ORION – XIV Toutefois 1
Toutefois
1
L’efficacité managériale était chez Léo Molassol une seconde nature. La mise en place d’objectifs stratégiques, la recherche d’efficience, la maîtrise de la gouvernance, rien ne lui était étranger, le manager d’HYMPO (ou POMYH ?) excellait en tout. En d’autres temps, on l’aurait vu établir un audit, collecter les informations, les traiter, en extraire l’orientation – et décider.
C’était avant son arrivée à la campagne. Au matin, il n’était plus le même homme. Il était atteint par « le manque de visibilité » du problème, ainsi qu’il l’expliqua au petit déjeuner morose qui s’ensuivit. Il n’avait pas l’habitude, la situation était innovante, son potentiel incalculable, les risques, n’en parlons pas, nous étions dans une pépinière d’emmerdements, aucun fonds d’investissements sensé n’irait se commettre là-dedans …
À l’évidence, un homme ne connaît du monde que les limites de son vocabulaire.
– C’est un scénario catastrophe. Nous ne sommes plus solvables. Il nous faudrait un plan d’urgence mais c’est sans doute trop tard, on a perdu la main, le réel n’est plus renfloué. Nous sommes dans une bulle !
– On peut dire ça comme ça.
Zaza, qui aurait été la seule à comprendre ce jargon, n’était plus vraiment concernée, ayant d’autres soucis plus spirituels.
– Une bulle spéculative qui gonfle et qui éclatera ! On a dévissé ! On est dans la main d’un facteur irrationnel d’instabilité : la folie humaine !
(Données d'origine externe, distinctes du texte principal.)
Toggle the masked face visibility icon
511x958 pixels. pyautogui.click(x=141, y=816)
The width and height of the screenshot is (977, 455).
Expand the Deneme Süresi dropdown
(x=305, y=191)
On n’avait pas perçu à temps une certaine altération du jugement chez Léo – à moins qu’on ne l’ait enfin distingué grâce à des circonstances exceptionnelles, tant l’être humain a ses habitudes et n’en déraille pas facilement. Il avait aussi gagné en poids, en épaisseur charnelle. Son esprit d’entreprise l’avait jusqu’alors allégé, à l’égal de l’air chaud dans une montgolfière. Le ballon, plutôt que la bulle, retombait à terre. On remarquait surtout comme il était gros. Et mou. Léo Molassol ne se débattait plus qu’à peine avec son nom.
Il cessa enfin de touiller son bol de chocolat chaud pour nous considérer.
– Vous avez l’air bizarres.
Ce fut aussitôt un concert discordant de réactions.
– On le serait à moins.
– Une bulle ! une bulle ! J’ai plutôt l’impression d’être sous descente d’acide. Tout a l’air affreusement réel.
– Voilà ! Voilà ! du LSD ! Tout s’explique ! Nous avons pris du LSD sans le savoir !
– Mélangé par une main criminelle aux produits de la ferme !
2
On se souvint de nos expériences de jeunesse. Buvards, champignons mexicains, valium pilé en poudre injecté dans la veine, flashes de cocaïne, de soporifiques, de n’importe quoi se pile dans une cuillère, aucune hallucination n’avait eu la durée ni l’intensité de ce que nous vivions et, d’ailleurs, n’expliquait en rien ni les meurtres ni la disparition des habitants de Merluchon pas plus que l’état des médias en boucle. C’était tout simplement idiot mais ces gens se suffisaient de peu dans leur état de trouble.
– L’héroïne n’était pourtant pas bon marché.
– Moussa était un escroc.
– Non, il était Zaïrois.
– Il ne s’est jamais appelé Moussa.
– Poussah, plutôt. Il était énorme.
– Bouddha, plutôt ?
– Non, c’est pas ça, il avait un nom secret, en bon musulman, son nom de croisade contre les Cachets d’aspirine et leurs meufs, surtout leurs meufs, disait-il.
– Bon, si on en restait là ?
Voilà, ils distrayaient éperdument leur attention. Max Spenser, plus posé, plus sage (la fatigue de l’âge) rappela l’Affaire du pain maudit – typiquement française. Cette absorption d’ergot de seigle qui avait contaminé un village au temps des villages, provoqué morts et hallucinations – passionna d’autant qu’elle n’était pas vraiment résolue et que la CIA pouvait être dans le coup. Claire écoutait Max avec dévotion. C’est fou l’influence du moindre savoir sur la sapiophile en bas âge.
– Je crois que je vais me recoucher, dit Léo.
On ne le revit plus de la journée. En fait, chacun regagna plus ou moins sa chambre, et il ne se passa rien de particulier, du moins à ma connaissance.